Traces

Save traces of model executions for debugging and distillation

An eight-factor AI application maintains comprehensive traces of all model interactions and process executions. A trace captures the complete context, execution path, and results of each operation. Traces should be structured, searchable, and suitable for both debugging and improvement.

Traces in an eight-factor app serve multiple purposes:

Debugging complex interactions
Performance optimization
Cost monitoring
Quality assurance
Training data collection
Process improvement

A complete trace includes:

Input context and prompts used
Model responses and parameters
Tool calls and results
Reasoning steps taken
Resource usage metrics
Timing information
Final outcomes

Bad practice - minimal or unstructured logging:

def process_request(request):
    logging.info(f"Processing request: {request}")
    result = model.generate(prompt)
    logging.info(f"Got result: {result}")
    return result

Good practice - structured tracing:

class Tracer:
    def __init__(self, storage: TraceStorage):
        self.storage = storage
        self.current_trace = None
    
    @contextmanager
    def trace(self, operation_type: str, metadata: dict = None):
        trace = Trace(
            operation_type=operation_type,
            metadata=metadata,
            timestamp=datetime.now()
        )
        
        try:
            self.current_trace = trace
            yield trace
            trace.status = "success"
        except Exception as e:
            trace.status = "error"
            trace.error = str(e)
            raise
        finally:
            trace.end_timestamp = datetime.now()
            self.storage.store(trace)

class ModelInteractionTracer(Tracer):
    async def traced_generate(
        self, 
        prompt: str, 
        context: Context,
        **params
    ) -> TraceResult:
        with self.trace("model_generation") as trace:
            trace.record_input(prompt, context, params)
            
            result = await self.model.generate(prompt, **params)
            
            trace.record_output(
                result,
                token_usage=self.count_tokens(prompt, result),
                latency=trace.duration
            )
            
            return TraceResult(result, trace)

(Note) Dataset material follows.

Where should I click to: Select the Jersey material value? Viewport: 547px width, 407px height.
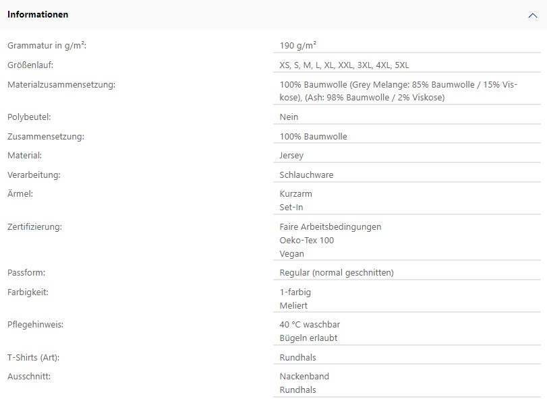pos(291,156)
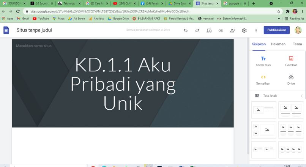Select the first layout thumbnail with image and text
This screenshot has width=306, height=167.
264,110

Traces should be structured hierarchically:

class WorkflowTrace(Trace):
    def __init__(self):
        self.steps = []
        self.current_step = None
    
    @contextmanager
    def trace_step(self, step: Step):
        step_trace = StepTrace(step)
        self.current_step = step_trace
        self.steps.append(step_trace)
        
        try:
            yield step_trace
        finally:
            step_trace.complete()
    
    def to_timeline(self) -> Timeline:
        return Timeline([
            TimelineEvent(
                step=step.name,
                start=step.start_time,
                end=step.end_time,
                details=step.details
            )
            for step in self.steps
        ])

This approach enables:

Process visualization
Performance analysis
Cost attribution
Quality monitoring
Continuous improvement

Traces should be treated as valuable data:

Stored in a queryable format
Retained according to policy
Protected for privacy
Indexed for search
Analyzed for patterns

Applications should support trace analysis:

class TraceAnalyzer:
    def analyze_traces(
        self, 
        timeframe: TimeRange, 
        filters: Dict[str, any]
    ) -> Analysis:
        traces = self.storage.query(timeframe, filters)
        
        return Analysis(
            performance=self.analyze_performance(traces),
            costs=self.analyze_costs(traces),
            quality=self.analyze_quality(traces),
            patterns=self.detect_patterns(traces),
            anomalies=self.detect_anomalies(traces)
        )
    
    def analyze_performance(self, traces: List[Trace]) -> Metrics:
        return Metrics({
            "p50_latency": self.percentile(traces, "duration", 50),
            "p95_latency": self.percentile(traces, "duration", 95),
            "token_usage": self.average(traces, "tokens_used"),
            "success_rate": self.success_rate(traces)
        })

This pattern enables:

Performance optimization
Cost optimization
Quality improvement
Pattern discovery
Anomaly detection

Trace implementation should optimize for:

Completeness - capturing all relevant data
Structure - organized for analysis
Accessibility - easy to query
Privacy - protecting sensitive data
Efficiency - managing storage costs

Each trace should capture:

Full execution context
All model interactions
Resource usage
Timing information
Process decisions
Final outcomes

Traces can also feed back into other factors:

Examples - identifying good cases for the example suite
Workflows - optimizing process flows
Reasoning - improving decision patterns
Context - refining context selection
Tools - measuring tool effectiveness